El mercado de la soja no transgénica empieza a tomar volumen: segundo buque a Rusia

Con la carga de un segundo buque granelero en lo que va del año (25.000 toneladas c/u), el negocio de exportar soja convencional o no transgénica va tomando cuerpo.

Quienes lo están llevando adelante son la gente de Kumagro, el emprendimiento 50/50 entre Asociados Don Mario y Grobocopatel Hnos., con Diego Chillado Biaus a la cabeza. “Teníamos la idea de que era necesario manejar el negocio a granel (no en contenedor) y llegar a una escala de buque”, sostiene el ejecutivo, que detalla que para la soja no OGM hay dos grandes mercados: la alimentación humana (food) y la animal (feed).

Con estos envíos, el negocio de Kumagro se ha focalizado en el canal feed por medio de compradores en la Unión Europea y Europa del Este. La idea es que hay una cadena que llega al consumidor final con un producto (carne) que ha sido alimentado con forrajes no transgénicos, que obtiene un premio en el precio de góndola y que de ahí para atrás va distribuyendo ese premio en la medida que se asegura la trazabilidad.

En la otra punta aparecen los productores argentinos, que llevan adelante la producción de soja convencional bajo contratos con Kumagro. “Hay una fortaleza en todo esto que es la genética de Don Mario, que tiene cultivares no transgénicos del mismo potencial de rendimiento y con la misma sanidad y calidad que cualquiera de los cultivares transgénicos. Esto es muy importante porque no hay un premio de precio que compensa menor productividad, sino que el premio se aplica a mantener la integridad del producto”, señala Chillado Biaus.

El negocio se arma por medio de contratos entre el productor y Grobocopatel Hnos.  en los cuales Kumagro provee al productor la genética no OGM de Don Mario y Grocobopatel Hnos se compromete a comprar el total de la producción, pagando una prima sobre el precio FOB de la soja commodity. “Así se maximizan las características diferenciales de cada socio, fuerza en logística y originación, y la garantía en productividad genética”, señala el entrevistado. Es importante remarcar que la genética convencional del semillero solo está accesible por medio de estos contratos, es decir que no se puede comprar en forma abierta.

“Estamos hablando de unos 20 dólares por arriba del commodity, es decir que para un rinde de 4.000 kilos por hectárea, estamos hablando de 80 dólares más por hectárea, que es un número interesante, más cuando por todo el problema de malezas resistentes hoy el costo de control de malezas es prácticamente idéntico si se trata de una soja convencional o de una resistente a herbicidas”, apunta el líder de Kumagro.

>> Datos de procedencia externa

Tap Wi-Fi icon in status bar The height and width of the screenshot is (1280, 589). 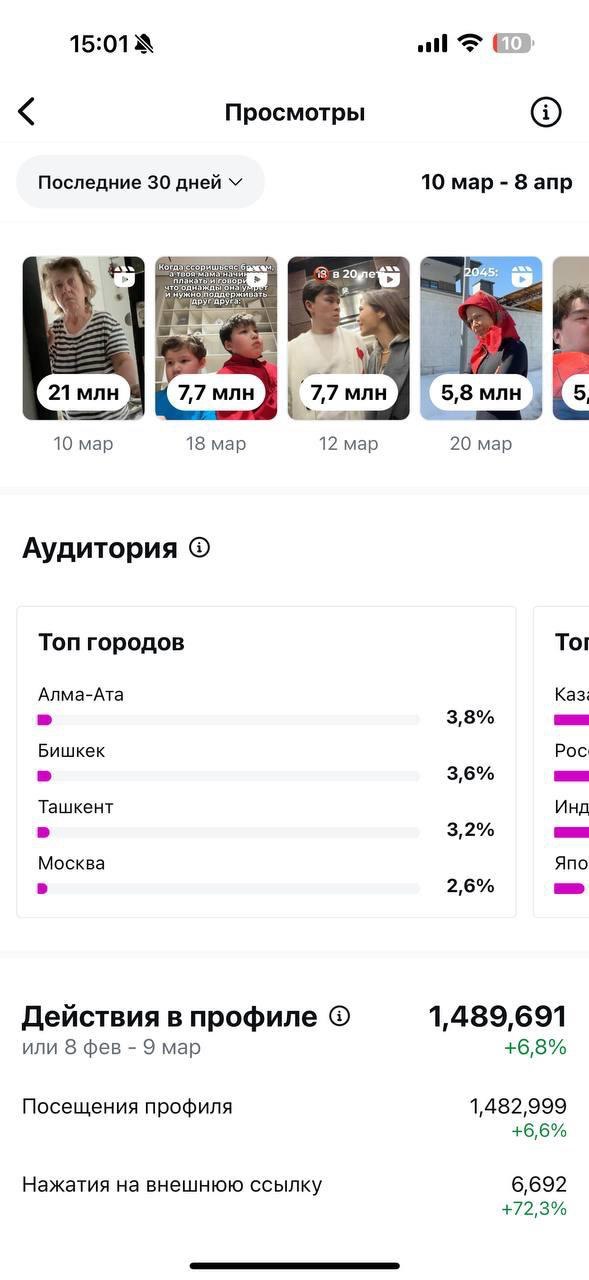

En la campaña 2016/17 se produjeron unas 12.000 hectáreas bajo esta modalidad, y con esa producción se cargaron dos buques con destino a Rusia, vía el puerto de Kaliningrado, sobre el mar Báltico. Para esta campaña 2017/18 el área se estaría cuadruplicando a 48.000 hectáreasy la proyección es el envío de unas 160.000 toneladas. “El objetivo es tener una plataforma regional, que exporte un millón de toneladas de soja no OGM, ya sea desde la Argentina, Uruguay, Paraguay o Brasil”, apunta Chillado Biaus, “para luego pasar a la etapa industrial”.

El tamaño del mercado mundial de soja no OGM es bastante incierto y se habla de que puede variar en un rango tan amplio como es el de las 5 a 10 millones de toneladas. Hay grandes compradores como son los criaderos de salmón en Noruega o criaderos de pollo en Europa y los Estados Unidos que llegan al consumidor con una carne que identifica que los animales fueron criados con alimentos no transgénicos. También Asia oriental es un mercado atractivo para este producto.

“Un proveedor fuerte de soja no transgénica es Brasil, ya que a diferencia de la Argentina hay un porcentaje importante, un 20% del área, que utiliza materiales convencionales”, señala.

La clave del negocio pasa por asegurar la trazabilidad del producto, es decir evitar las contaminaciones que puede haber a la hora de sembrar, cosechar o acopiar el grano. Al presente, los embarques se están realizando vía el puerto de Lima (Buenos Aires), con buques fletados por el importador, como se muestra en la foto.